LEAD 2-Fusion D. Börse-LSE-Seuil d'acceptation abaissé et délai prolongé

lundi 11 juillet 2016 14h17
 

(Actualisé avec annonce officielle)

11 juillet (Reuters) - Deutsche Börse et London Stock Exchange ont abaissé lundi le seuil d'approbation par les actionnaires du groupe allemand pour mener à bien leur projet de fusion et prolongé de quinze jours le délai d'acceptation de l'offre, dont la mise en oeuvre a été compliquée par le vote britannique en faveur de la sortie de la Grande-Bretagne de l'Union européenne.

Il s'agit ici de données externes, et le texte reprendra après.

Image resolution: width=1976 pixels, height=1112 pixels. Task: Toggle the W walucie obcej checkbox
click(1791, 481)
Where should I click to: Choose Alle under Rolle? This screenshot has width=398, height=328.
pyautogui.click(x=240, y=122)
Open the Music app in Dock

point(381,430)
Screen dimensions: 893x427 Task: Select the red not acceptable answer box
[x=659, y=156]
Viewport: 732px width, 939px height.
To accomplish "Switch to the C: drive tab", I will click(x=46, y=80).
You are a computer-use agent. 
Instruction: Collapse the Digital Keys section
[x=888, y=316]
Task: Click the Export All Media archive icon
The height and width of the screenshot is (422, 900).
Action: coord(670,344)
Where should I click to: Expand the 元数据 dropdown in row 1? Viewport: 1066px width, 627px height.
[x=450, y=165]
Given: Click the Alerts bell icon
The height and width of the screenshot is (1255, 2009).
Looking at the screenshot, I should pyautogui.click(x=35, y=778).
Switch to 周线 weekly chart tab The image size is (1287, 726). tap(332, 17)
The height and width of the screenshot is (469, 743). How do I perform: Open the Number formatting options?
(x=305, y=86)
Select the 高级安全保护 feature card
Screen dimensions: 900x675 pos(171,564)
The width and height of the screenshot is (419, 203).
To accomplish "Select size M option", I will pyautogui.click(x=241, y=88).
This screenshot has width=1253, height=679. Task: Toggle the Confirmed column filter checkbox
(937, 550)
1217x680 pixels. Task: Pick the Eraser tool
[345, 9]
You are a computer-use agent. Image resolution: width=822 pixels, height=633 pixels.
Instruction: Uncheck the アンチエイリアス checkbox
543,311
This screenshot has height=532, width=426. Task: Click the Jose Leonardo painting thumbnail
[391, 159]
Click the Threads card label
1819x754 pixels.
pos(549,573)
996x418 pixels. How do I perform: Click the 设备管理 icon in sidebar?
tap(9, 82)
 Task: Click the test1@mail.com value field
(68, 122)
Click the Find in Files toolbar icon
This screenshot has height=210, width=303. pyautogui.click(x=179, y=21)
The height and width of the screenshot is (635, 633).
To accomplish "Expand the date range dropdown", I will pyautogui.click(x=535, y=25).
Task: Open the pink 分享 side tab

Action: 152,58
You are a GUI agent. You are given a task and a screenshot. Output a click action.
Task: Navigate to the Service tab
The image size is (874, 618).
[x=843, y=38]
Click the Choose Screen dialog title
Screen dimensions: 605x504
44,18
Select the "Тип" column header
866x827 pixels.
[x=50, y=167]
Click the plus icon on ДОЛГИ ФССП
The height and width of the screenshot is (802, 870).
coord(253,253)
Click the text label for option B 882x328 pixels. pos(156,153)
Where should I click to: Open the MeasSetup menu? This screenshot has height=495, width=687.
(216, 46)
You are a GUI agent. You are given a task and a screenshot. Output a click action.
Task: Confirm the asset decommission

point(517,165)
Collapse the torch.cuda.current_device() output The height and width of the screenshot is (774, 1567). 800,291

L'opérateur de la Bourse de Francfort avait expliqué dimanche que le seuil de 75% des actionnaires favorables au projet prévu jusqu'à présent pourrait être difficile à atteindre en raison du fait que des fonds indiciels qui détiennent 15% de son capital ne peuvent pas approuver l'offre tant que le seuil minimal d'approbation n'a pas déjà été atteint.

Le seuil d'acceptation a été ramené à 60% et la période d'acceptation de l'offre a été prolongée jusqu'au 26 juillet à minuit.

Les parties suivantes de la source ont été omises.